Saved data entries

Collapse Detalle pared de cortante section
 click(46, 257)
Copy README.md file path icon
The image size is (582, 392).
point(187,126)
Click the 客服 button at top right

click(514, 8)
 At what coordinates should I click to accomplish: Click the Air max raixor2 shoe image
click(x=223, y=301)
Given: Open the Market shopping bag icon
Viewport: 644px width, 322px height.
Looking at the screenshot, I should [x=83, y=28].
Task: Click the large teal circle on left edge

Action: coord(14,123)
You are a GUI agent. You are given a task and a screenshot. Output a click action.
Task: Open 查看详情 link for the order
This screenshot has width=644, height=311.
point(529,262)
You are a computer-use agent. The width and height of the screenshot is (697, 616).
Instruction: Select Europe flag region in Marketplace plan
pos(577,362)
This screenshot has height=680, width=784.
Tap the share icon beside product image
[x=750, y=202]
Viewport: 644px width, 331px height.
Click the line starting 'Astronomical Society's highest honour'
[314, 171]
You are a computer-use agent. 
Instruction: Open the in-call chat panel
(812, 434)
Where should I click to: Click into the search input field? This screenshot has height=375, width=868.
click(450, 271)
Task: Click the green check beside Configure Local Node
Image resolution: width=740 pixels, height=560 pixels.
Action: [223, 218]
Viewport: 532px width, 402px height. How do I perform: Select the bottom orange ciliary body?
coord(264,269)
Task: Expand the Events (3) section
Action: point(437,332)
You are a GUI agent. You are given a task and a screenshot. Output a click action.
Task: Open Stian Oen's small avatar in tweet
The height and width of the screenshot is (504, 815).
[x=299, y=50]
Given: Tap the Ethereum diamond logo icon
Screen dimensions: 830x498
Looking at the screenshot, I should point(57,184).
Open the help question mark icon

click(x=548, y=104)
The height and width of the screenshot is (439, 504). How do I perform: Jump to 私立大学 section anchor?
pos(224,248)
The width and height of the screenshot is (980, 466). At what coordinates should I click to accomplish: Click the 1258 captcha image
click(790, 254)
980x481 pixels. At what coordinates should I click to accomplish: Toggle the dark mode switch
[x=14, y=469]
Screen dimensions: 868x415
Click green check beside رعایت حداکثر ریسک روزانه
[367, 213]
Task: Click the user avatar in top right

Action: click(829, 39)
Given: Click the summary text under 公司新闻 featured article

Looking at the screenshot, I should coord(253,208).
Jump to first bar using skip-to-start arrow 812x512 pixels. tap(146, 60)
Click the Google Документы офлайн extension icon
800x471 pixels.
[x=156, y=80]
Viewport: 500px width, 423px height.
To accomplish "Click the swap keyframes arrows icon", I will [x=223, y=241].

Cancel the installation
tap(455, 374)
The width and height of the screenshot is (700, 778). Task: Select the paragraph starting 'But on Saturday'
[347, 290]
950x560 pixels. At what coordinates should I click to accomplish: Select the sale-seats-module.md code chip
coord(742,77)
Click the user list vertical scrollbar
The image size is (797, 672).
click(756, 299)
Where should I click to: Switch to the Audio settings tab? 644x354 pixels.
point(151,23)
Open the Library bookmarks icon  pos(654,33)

◆ HOW TO COMPLETE THIS TASK ◆
Line count for the string "agent": please say how many lines in the entries above contain it, with no other words.

◆ SOLUTION TO THIS PROBLEM ◆
4